Zu Jahresbeginn ist Hamm bei den Linken aus- und dem BSW beigetreten. „In den letzten Jahren hat es bei den Linken einen Richtungsstreit gegeben, der sich vor allem an einer Person festgemacht hat – an Sahra Wagenknecht“, blickt Jessica Tatti, 43jährige Bundestagsabgeordnete aus Reutlingen, zurück, „aber in den Medien stand oft im Hintergrund, dass der Streit inhaltlicher Art war.“Bei den Linken, so Tatti, seien „materielle Themen“zunehmend aus dem Fokus gekommen: Renten, Inf lation, teure Mieten. Dafür seien Themen wie Gendern, Kiffen oder Rechte von Transmenschen ins Zentrum gerückt: „Das hat die Partei verändert“, fasst sie zusammen, „warum das BSW gegründet wurde. „Die Themen sind ja nicht alle irrelevant, aber es ist ja eine Frage der Gewichtung. Jetzt stehen wir erst einmal mitten in unserer ersten Wahl“, sagt Tatti: Europa-Liste und -Wahlprogramm stehen.
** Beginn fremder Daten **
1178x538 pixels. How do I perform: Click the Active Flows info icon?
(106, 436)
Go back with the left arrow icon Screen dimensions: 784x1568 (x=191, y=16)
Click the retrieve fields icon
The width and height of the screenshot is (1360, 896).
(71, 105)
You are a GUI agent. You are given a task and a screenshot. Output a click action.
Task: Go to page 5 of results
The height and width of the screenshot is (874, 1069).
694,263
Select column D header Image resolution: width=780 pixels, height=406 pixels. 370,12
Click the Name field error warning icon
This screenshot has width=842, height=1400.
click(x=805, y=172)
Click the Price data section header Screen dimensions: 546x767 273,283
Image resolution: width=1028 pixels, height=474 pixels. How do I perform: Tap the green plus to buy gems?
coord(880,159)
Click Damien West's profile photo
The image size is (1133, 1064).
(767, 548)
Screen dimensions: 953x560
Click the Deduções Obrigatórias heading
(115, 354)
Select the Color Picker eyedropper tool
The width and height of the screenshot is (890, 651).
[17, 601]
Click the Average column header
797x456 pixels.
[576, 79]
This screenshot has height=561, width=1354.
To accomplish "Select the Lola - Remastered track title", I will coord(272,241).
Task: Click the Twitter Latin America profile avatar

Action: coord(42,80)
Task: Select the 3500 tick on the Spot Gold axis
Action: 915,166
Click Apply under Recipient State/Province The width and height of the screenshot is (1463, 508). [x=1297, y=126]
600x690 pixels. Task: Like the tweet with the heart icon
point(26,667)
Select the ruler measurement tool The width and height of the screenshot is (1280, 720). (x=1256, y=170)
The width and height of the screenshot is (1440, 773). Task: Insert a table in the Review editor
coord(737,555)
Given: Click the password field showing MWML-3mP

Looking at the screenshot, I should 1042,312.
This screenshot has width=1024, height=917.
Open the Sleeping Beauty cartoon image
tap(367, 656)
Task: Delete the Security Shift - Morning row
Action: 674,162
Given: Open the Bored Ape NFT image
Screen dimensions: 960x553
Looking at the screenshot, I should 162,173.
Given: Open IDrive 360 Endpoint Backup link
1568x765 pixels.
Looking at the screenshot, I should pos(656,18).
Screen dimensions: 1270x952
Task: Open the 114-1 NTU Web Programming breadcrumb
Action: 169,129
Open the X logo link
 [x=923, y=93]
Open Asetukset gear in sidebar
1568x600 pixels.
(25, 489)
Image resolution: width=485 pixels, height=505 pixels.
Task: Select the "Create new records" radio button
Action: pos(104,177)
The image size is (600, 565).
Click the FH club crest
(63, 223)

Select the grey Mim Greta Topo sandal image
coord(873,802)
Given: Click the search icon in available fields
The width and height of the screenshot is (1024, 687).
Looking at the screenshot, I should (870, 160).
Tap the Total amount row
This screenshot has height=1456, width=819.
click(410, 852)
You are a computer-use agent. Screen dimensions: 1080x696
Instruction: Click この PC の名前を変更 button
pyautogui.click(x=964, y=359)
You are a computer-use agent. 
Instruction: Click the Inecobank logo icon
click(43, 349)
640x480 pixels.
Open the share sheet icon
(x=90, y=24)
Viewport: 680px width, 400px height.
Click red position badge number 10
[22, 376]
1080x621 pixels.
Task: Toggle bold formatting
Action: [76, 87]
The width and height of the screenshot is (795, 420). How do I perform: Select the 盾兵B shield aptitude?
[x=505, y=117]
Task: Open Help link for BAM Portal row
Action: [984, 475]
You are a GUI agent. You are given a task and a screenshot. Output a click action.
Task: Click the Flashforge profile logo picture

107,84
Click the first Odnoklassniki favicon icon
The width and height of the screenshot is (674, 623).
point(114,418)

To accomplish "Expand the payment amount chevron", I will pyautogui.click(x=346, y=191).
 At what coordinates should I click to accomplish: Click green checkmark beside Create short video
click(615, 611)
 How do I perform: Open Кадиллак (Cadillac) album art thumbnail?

Nun muss ein Unterbau her. Deshalb hat sie sich mit Unterstützern im ganzen Land getroffen: „Aalen ist da der krönende Abschluss.“
Bundesweit spricht sie von gut 18.000 Unterstützern, in Ostwürttemberg von knapp 100. Gut 30 davon traf sie am Montagabend. „Es geht vor allem darum, sich erst einmal kennenzulernen“, kommentiert Roland Hamm, „organisatorische Themen: Wahlkampf, Plakate, Flyer.“Das Interesse sei groß. Seit Hamm am Samstag verkündet hat, dass er bei den Linken ausgetreten sei, „steht das Telefon nicht mehr still“, aber die Gründung eines
Kreis- oder Ortsverbands scheint vorerst noch Zukunftsmusik zu sein. Bis Ende des Jahres, so hofft Jessica Tatti, werden aber die 16 Landesverbände des BSW stehen.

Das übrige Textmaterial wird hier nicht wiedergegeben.